Omit the pictures and output every entry below exactly as written.

---- EXERCISE DATA

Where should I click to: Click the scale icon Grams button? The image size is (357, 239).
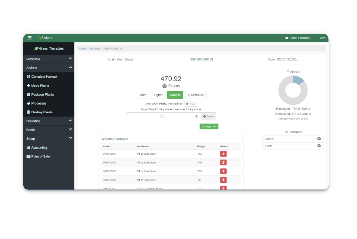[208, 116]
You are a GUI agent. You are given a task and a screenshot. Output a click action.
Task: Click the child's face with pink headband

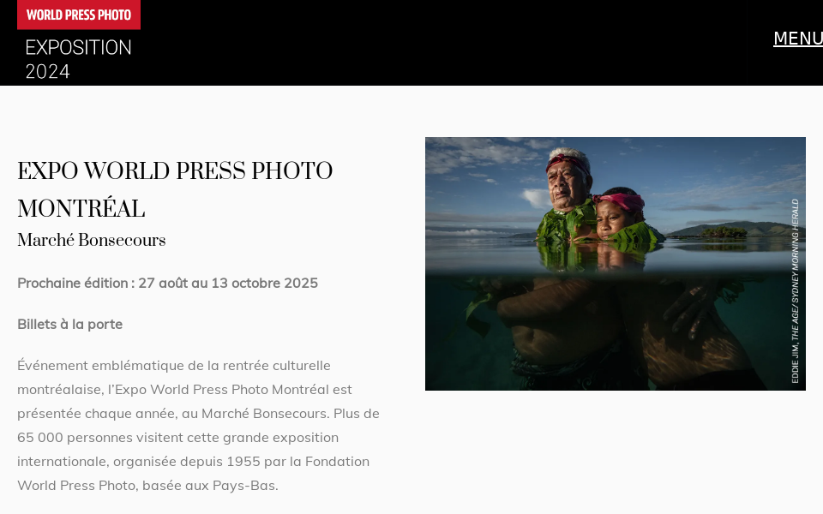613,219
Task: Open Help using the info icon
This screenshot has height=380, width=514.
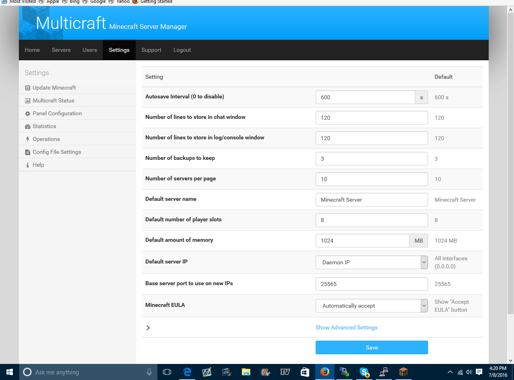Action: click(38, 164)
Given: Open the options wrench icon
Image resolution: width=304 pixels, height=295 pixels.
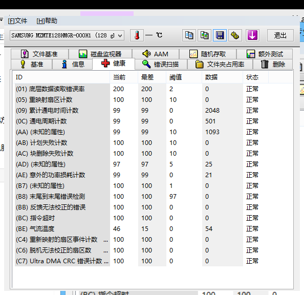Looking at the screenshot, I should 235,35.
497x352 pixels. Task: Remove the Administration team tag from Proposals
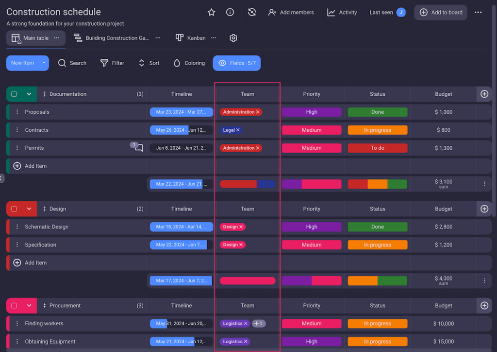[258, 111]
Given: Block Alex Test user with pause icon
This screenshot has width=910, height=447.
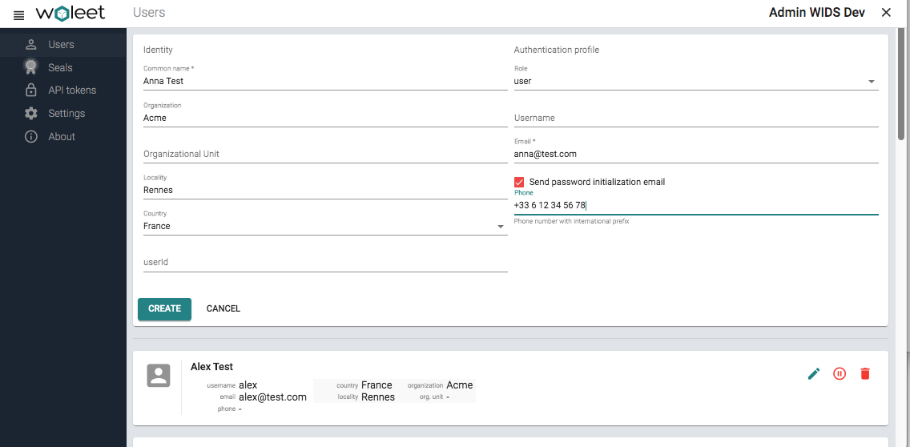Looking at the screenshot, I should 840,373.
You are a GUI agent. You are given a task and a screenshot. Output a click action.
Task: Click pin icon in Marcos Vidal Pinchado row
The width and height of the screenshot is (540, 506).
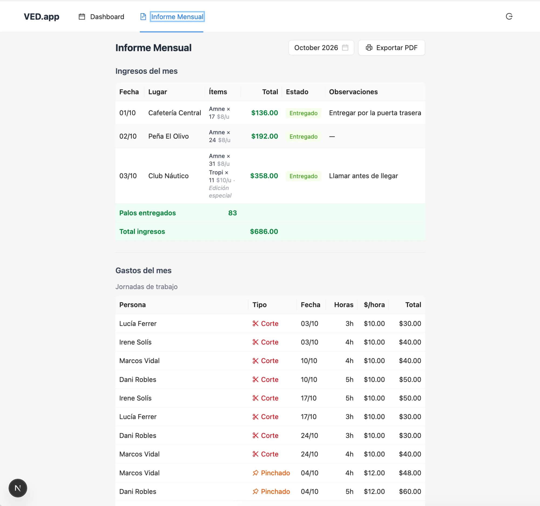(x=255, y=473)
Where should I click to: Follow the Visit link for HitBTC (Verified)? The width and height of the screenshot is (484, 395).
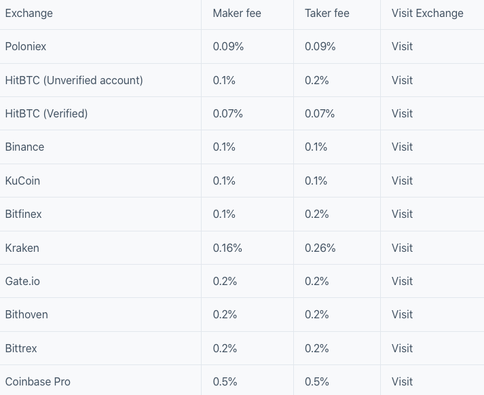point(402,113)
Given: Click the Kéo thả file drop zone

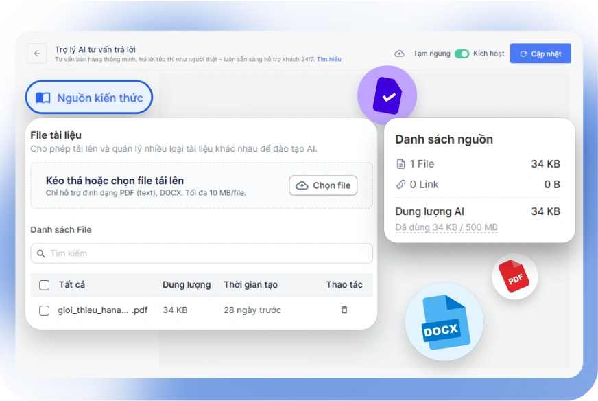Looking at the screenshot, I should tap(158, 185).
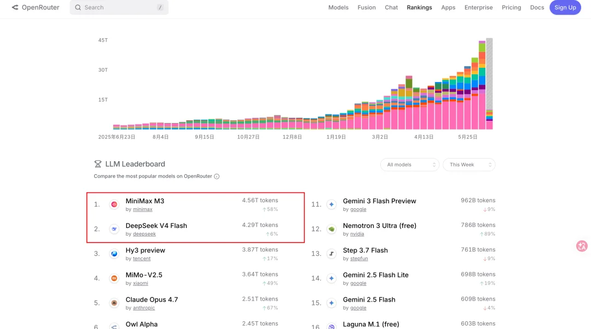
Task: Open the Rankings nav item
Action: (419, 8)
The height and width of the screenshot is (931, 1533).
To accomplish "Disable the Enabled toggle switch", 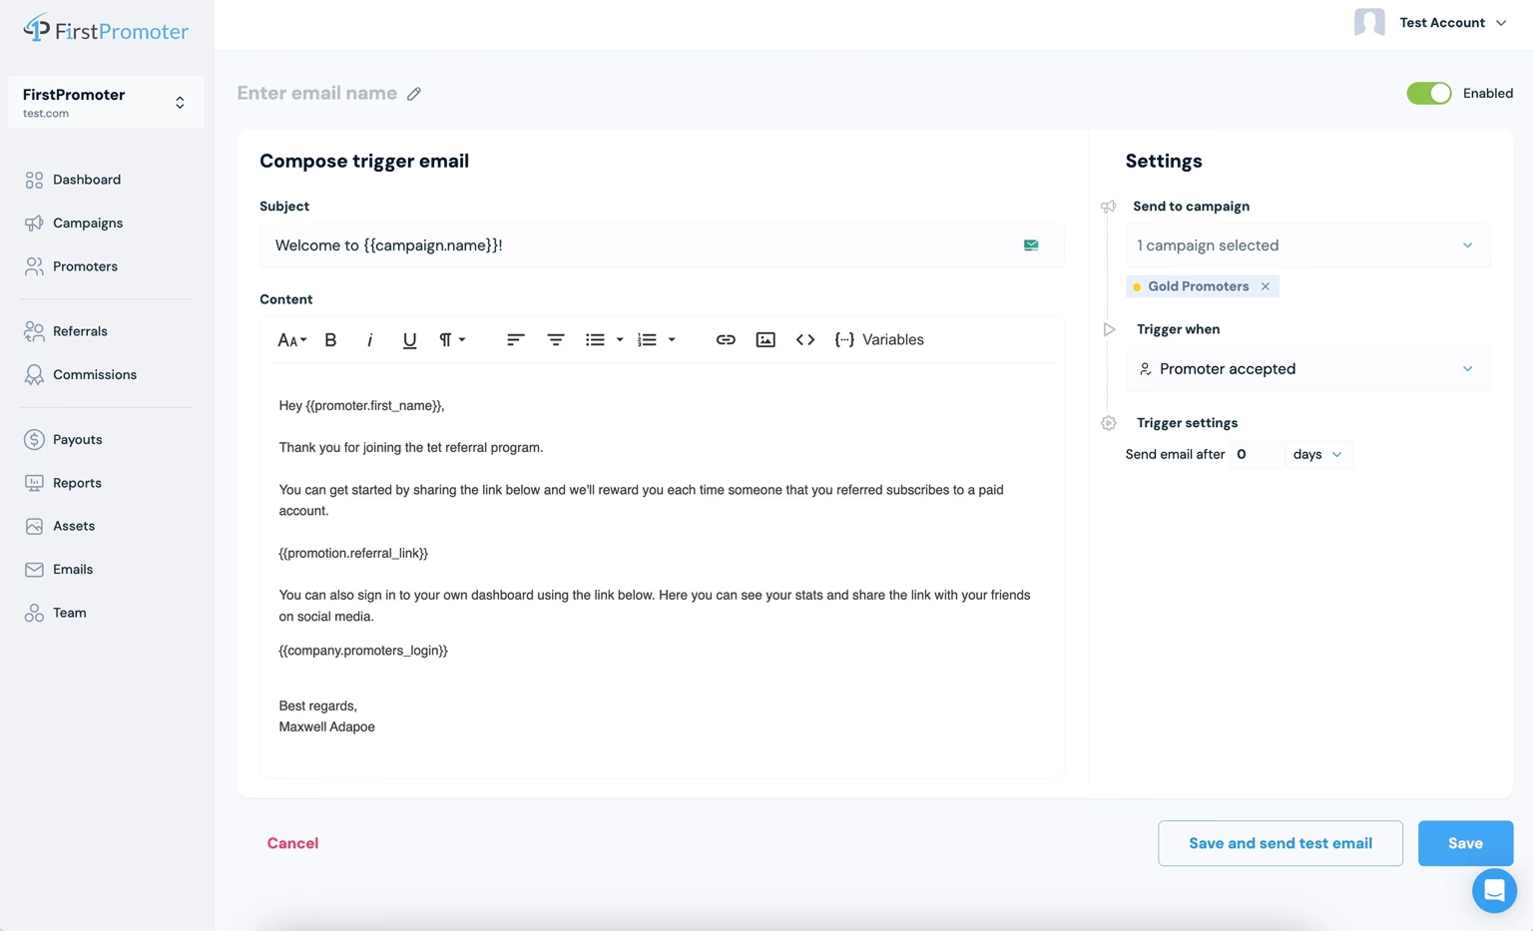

--------

#### ANSWER BOX:
Where should I click to: Click the scale icon Grams button? The image size is (357, 239).
[208, 116]
You are a GUI agent. You are given a task and a screenshot. Output a click action.
Task: Click the child's face with pink headband

613,219
Task: Open Help using the info icon
This screenshot has height=380, width=514.
Action: click(38, 164)
Given: Open the options wrench icon
Image resolution: width=304 pixels, height=295 pixels.
Looking at the screenshot, I should 235,35.
497x352 pixels. Task: Remove the Administration team tag from Proposals
[258, 111]
Given: Block Alex Test user with pause icon
This screenshot has width=910, height=447.
Looking at the screenshot, I should 840,373.
You are a GUI agent. You are given a task and a screenshot. Output a click action.
Task: Click pin icon in Marcos Vidal Pinchado row
The width and height of the screenshot is (540, 506).
(x=255, y=473)
Where should I click to: Follow the Visit link for HitBTC (Verified)? The width and height of the screenshot is (484, 395).
point(402,113)
Given: Click the Kéo thả file drop zone

Looking at the screenshot, I should tap(158, 185).
Task: Open the Rankings nav item
Action: (419, 8)
The height and width of the screenshot is (931, 1533).
To accomplish "Disable the Enabled toggle switch", 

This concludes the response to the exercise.